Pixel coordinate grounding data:
■ ■ ■ ■ ■ ■ ■

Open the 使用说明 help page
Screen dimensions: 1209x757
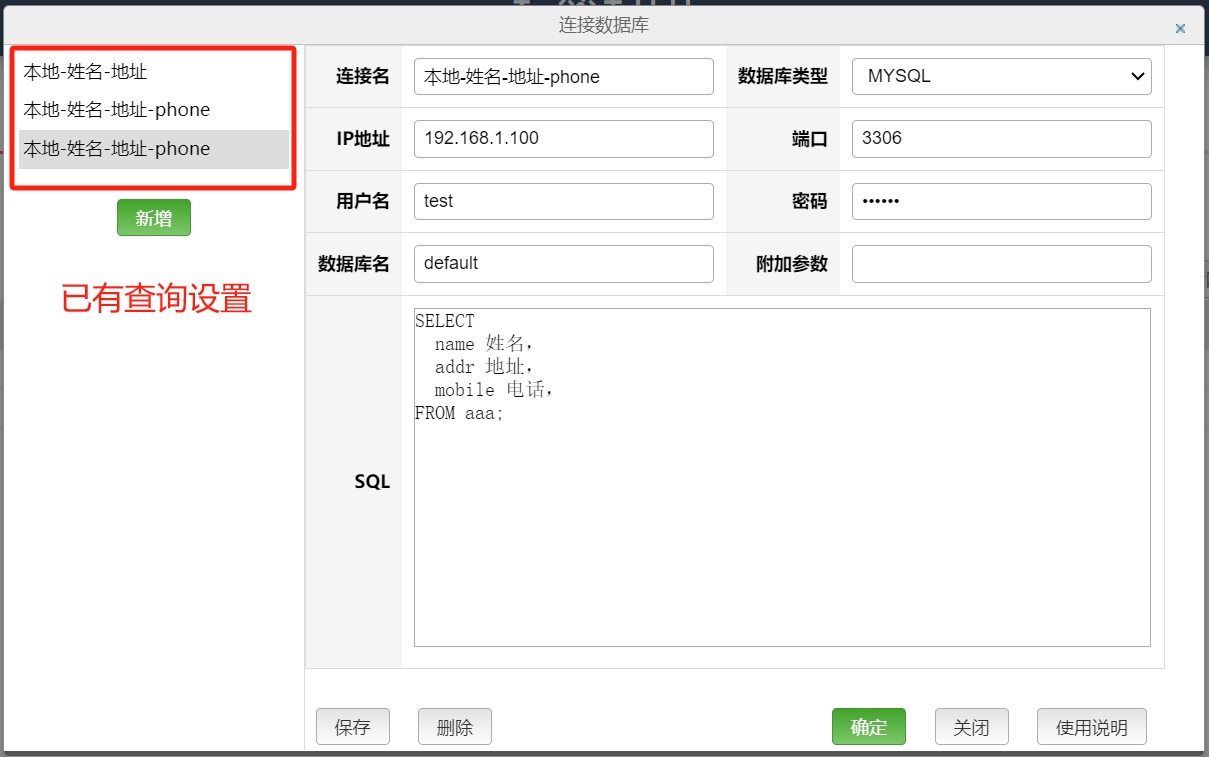1091,726
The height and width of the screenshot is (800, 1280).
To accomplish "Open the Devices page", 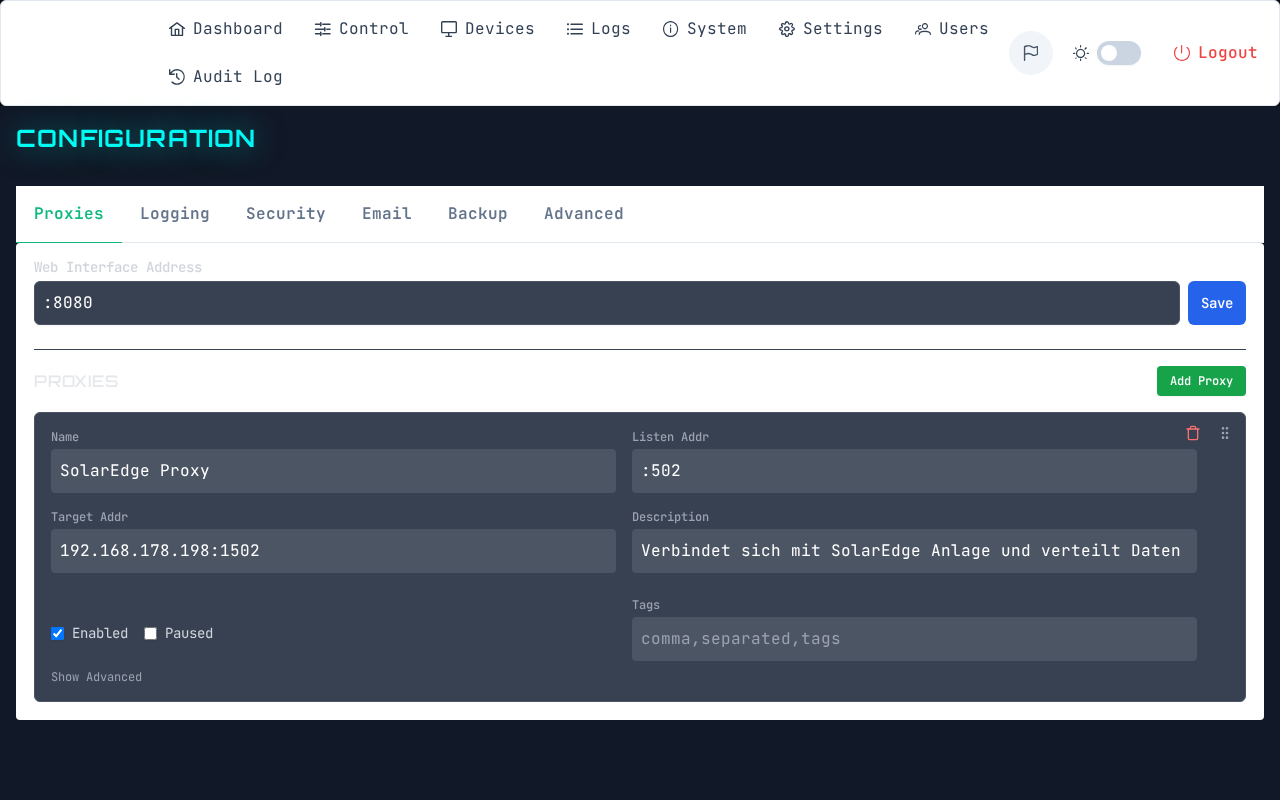I will click(487, 28).
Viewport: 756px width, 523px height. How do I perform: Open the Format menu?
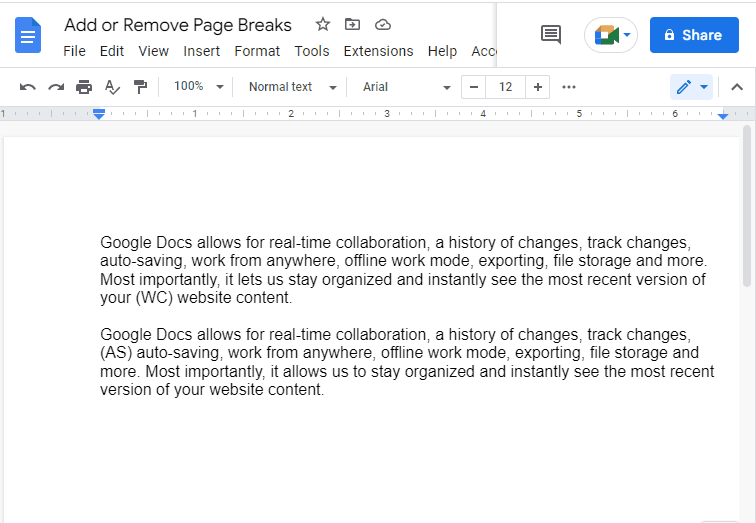(257, 51)
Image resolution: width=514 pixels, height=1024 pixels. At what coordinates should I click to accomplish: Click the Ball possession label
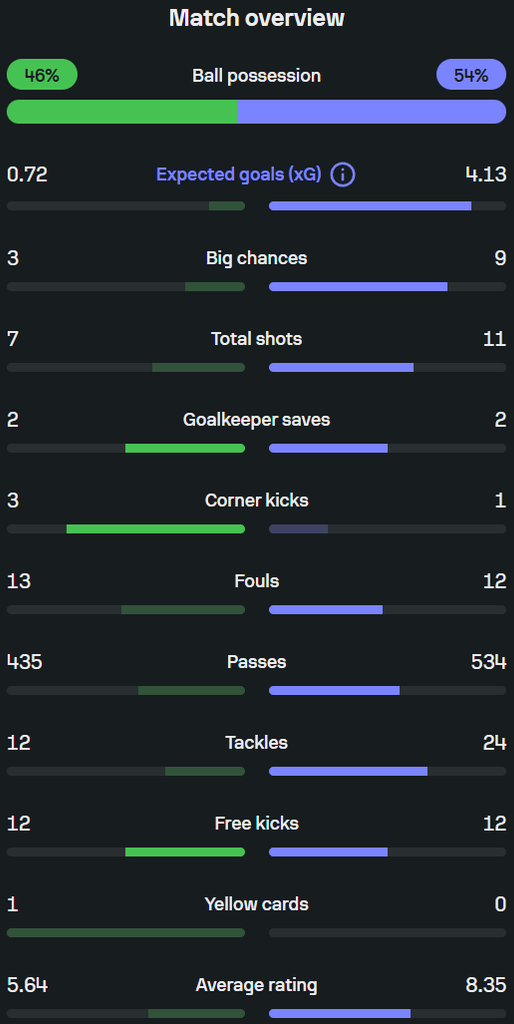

■ ■ ■ ■ ■ ■ ■

Give back exactly the lines from the line with "Viewport: 756px width, 523px" through the end of the records, both included; keep all pictures out.

Viewport: 756px width, 523px height. How do I perform: Open the Format menu?
(257, 51)
Image resolution: width=514 pixels, height=1024 pixels. At what coordinates should I click to accomplish: Click the Ball possession label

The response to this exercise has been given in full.